▸ Your assignment:
From the data that follows, print exactly the lines starting at the one containing "Given: Open the Questionnaire Library section" and ending at the one containing "543x272 pixels."; include both of them and nothing more.

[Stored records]
────
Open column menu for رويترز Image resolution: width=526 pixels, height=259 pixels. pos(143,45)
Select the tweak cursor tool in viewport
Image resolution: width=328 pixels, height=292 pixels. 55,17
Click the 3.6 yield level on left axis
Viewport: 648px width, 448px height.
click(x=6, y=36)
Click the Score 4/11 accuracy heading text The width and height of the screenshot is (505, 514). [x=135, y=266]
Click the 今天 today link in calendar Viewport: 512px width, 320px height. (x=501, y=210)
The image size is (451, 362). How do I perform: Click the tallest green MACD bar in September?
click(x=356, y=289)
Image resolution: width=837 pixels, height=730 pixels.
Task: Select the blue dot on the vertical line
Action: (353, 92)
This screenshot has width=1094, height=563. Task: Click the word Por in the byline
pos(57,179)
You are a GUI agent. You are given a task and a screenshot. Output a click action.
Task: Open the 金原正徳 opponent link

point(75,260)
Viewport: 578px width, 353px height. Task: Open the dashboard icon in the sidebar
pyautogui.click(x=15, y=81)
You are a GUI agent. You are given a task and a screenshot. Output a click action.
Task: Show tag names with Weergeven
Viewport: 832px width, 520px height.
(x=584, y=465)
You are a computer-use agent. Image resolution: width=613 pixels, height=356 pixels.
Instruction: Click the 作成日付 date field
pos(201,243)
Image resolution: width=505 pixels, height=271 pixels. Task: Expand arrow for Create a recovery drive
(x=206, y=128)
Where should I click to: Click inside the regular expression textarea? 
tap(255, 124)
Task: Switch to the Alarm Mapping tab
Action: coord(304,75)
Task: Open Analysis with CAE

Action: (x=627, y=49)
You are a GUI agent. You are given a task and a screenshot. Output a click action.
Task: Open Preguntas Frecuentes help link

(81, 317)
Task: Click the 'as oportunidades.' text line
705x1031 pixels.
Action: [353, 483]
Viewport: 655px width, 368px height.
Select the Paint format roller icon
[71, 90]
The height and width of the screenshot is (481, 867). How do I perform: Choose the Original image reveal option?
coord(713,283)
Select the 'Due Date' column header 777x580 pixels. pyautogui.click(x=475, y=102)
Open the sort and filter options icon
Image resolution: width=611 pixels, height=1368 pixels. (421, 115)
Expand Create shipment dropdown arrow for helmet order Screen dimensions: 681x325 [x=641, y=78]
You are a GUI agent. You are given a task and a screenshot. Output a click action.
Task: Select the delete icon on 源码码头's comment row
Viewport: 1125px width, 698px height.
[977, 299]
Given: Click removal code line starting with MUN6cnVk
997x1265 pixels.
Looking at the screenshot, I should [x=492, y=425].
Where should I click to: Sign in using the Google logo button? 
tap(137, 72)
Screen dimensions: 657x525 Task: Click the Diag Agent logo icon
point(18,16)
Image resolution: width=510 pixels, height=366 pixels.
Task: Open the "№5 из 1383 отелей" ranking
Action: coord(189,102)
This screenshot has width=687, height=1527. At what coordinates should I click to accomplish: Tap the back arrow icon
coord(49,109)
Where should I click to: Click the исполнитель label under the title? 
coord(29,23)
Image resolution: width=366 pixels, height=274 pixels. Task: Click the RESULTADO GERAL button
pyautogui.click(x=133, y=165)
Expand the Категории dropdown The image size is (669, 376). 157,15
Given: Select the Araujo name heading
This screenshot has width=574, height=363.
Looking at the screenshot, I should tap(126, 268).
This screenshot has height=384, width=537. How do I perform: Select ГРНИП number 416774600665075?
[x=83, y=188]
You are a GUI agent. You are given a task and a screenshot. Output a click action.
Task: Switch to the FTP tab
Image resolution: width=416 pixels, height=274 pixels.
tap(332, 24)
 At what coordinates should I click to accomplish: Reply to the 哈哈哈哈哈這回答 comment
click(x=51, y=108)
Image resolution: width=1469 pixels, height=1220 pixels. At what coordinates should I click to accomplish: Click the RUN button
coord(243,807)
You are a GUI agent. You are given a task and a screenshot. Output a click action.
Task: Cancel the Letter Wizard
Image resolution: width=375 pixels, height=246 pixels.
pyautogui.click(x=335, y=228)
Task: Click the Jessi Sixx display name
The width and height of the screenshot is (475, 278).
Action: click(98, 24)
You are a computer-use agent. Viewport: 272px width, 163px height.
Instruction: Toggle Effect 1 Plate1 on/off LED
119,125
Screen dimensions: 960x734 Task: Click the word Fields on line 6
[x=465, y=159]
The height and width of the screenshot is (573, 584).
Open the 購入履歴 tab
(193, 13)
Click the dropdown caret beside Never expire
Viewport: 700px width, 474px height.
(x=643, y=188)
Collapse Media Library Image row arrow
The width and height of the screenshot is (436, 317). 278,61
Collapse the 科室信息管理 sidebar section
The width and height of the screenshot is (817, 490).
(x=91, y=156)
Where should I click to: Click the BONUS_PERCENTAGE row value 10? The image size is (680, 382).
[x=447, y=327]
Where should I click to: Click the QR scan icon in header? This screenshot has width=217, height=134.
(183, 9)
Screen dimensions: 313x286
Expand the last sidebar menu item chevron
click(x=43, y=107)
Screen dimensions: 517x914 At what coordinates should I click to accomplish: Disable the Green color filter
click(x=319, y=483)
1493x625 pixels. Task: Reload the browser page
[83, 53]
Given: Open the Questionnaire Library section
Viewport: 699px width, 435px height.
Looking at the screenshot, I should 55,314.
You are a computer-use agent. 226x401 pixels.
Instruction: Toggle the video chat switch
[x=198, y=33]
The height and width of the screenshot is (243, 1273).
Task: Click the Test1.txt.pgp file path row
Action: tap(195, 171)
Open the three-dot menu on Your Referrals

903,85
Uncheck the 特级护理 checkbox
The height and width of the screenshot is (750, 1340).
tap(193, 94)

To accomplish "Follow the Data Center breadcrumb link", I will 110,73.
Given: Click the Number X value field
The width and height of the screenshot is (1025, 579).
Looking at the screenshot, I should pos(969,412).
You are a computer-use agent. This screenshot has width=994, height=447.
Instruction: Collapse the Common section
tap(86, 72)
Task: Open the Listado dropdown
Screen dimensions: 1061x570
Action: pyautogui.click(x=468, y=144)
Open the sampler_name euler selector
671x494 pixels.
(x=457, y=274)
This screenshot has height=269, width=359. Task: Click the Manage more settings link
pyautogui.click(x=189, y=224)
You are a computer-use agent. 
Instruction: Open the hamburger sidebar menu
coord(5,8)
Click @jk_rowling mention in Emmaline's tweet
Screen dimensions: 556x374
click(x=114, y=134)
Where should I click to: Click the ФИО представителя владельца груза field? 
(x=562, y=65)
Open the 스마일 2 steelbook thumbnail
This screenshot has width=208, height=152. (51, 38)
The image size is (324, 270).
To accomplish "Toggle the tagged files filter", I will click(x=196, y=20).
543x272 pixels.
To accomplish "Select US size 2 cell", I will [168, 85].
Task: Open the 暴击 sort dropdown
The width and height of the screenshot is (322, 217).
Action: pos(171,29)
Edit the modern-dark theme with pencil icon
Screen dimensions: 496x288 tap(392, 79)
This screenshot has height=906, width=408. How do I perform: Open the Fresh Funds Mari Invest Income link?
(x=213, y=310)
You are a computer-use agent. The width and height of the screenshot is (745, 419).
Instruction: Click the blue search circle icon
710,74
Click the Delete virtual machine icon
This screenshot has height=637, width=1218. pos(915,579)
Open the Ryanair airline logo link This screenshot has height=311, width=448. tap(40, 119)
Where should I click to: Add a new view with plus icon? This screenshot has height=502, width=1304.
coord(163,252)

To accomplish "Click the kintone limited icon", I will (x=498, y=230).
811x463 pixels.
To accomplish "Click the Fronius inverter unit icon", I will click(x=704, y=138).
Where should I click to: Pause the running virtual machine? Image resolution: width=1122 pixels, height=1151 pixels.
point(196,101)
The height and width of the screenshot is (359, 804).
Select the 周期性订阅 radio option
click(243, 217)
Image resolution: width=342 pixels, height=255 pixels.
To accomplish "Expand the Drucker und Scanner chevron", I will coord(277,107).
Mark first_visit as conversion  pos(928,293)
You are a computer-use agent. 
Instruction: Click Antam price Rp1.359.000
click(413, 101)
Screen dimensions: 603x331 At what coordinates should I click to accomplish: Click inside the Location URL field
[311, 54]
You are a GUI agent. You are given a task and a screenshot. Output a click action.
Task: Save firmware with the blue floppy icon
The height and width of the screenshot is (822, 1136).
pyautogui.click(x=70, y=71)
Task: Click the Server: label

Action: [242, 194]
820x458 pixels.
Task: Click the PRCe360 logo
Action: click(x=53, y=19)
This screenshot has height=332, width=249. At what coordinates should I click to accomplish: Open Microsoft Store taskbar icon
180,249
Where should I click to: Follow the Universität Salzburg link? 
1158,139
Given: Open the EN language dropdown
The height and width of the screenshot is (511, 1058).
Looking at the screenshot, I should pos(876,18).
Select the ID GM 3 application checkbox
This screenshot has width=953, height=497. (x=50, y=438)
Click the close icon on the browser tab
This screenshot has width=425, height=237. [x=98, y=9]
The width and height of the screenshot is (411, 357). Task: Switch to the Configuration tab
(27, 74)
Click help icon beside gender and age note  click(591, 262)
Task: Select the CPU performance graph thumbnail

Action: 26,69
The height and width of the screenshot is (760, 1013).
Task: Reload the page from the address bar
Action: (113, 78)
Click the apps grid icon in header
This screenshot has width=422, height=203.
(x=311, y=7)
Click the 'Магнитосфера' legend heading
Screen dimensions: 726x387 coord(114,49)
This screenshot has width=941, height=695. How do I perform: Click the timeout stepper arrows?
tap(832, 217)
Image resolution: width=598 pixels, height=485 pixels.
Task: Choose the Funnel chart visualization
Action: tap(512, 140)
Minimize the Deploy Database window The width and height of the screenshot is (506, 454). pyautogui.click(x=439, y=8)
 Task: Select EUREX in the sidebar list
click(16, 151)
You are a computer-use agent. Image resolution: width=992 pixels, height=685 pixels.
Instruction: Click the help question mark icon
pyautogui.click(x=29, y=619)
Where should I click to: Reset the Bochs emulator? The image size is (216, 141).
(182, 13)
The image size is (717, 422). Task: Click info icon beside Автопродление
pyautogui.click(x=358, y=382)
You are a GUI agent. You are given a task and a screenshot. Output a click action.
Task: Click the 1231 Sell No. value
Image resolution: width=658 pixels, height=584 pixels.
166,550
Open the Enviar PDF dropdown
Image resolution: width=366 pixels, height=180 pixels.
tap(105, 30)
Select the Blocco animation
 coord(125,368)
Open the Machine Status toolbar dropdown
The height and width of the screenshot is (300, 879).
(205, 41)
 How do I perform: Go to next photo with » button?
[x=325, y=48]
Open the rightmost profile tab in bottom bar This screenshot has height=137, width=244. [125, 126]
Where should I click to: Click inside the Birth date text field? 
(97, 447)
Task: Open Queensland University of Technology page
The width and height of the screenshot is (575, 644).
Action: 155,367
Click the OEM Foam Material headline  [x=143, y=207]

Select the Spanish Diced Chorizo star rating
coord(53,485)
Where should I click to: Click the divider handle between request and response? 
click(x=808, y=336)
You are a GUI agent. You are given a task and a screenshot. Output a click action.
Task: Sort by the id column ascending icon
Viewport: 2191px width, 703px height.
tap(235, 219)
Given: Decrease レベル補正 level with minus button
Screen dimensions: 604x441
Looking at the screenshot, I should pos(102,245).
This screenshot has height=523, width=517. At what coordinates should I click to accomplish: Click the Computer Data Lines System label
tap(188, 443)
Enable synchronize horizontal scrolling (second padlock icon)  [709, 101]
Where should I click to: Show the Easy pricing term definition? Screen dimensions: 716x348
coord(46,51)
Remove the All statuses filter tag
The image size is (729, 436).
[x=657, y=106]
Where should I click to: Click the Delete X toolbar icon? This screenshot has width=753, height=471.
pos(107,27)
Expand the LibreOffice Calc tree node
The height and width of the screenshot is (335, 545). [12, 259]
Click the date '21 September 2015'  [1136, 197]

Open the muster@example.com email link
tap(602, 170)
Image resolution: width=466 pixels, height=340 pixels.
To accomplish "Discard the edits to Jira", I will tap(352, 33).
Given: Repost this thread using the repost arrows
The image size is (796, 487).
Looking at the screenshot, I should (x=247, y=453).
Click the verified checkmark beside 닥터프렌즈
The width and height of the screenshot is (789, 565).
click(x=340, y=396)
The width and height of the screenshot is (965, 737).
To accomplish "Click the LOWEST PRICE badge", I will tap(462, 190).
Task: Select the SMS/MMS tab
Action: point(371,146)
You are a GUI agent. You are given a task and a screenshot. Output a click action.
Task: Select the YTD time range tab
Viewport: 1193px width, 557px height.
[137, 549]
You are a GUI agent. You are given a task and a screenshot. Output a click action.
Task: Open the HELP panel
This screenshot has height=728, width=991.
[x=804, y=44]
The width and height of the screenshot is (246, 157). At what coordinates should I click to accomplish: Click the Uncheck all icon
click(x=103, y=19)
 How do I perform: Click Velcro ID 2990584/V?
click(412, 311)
────
▸ Answer section:
Given: Open the Questionnaire Library section
Viewport: 699px width, 435px height.
Looking at the screenshot, I should 55,314.
You are a computer-use agent. 226x401 pixels.
Instruction: Toggle the video chat switch
[x=198, y=33]
The height and width of the screenshot is (243, 1273).
Task: Click the Test1.txt.pgp file path row
Action: tap(195, 171)
Open the three-dot menu on Your Referrals

903,85
Uncheck the 特级护理 checkbox
The height and width of the screenshot is (750, 1340).
tap(193, 94)

To accomplish "Follow the Data Center breadcrumb link", I will 110,73.
Given: Click the Number X value field
The width and height of the screenshot is (1025, 579).
Looking at the screenshot, I should pos(969,412).
You are a computer-use agent. This screenshot has width=994, height=447.
Instruction: Collapse the Common section
tap(86, 72)
Task: Open the Listado dropdown
Screen dimensions: 1061x570
Action: pyautogui.click(x=468, y=144)
Open the sampler_name euler selector
671x494 pixels.
(x=457, y=274)
This screenshot has height=269, width=359. Task: Click the Manage more settings link
pyautogui.click(x=189, y=224)
You are a computer-use agent. 
Instruction: Open the hamburger sidebar menu
coord(5,8)
Click @jk_rowling mention in Emmaline's tweet
Screen dimensions: 556x374
click(x=114, y=134)
Where should I click to: Click the ФИО представителя владельца груза field? 
(x=562, y=65)
Open the 스마일 2 steelbook thumbnail
This screenshot has width=208, height=152. (51, 38)
The image size is (324, 270).
To accomplish "Toggle the tagged files filter", I will click(x=196, y=20).
543x272 pixels.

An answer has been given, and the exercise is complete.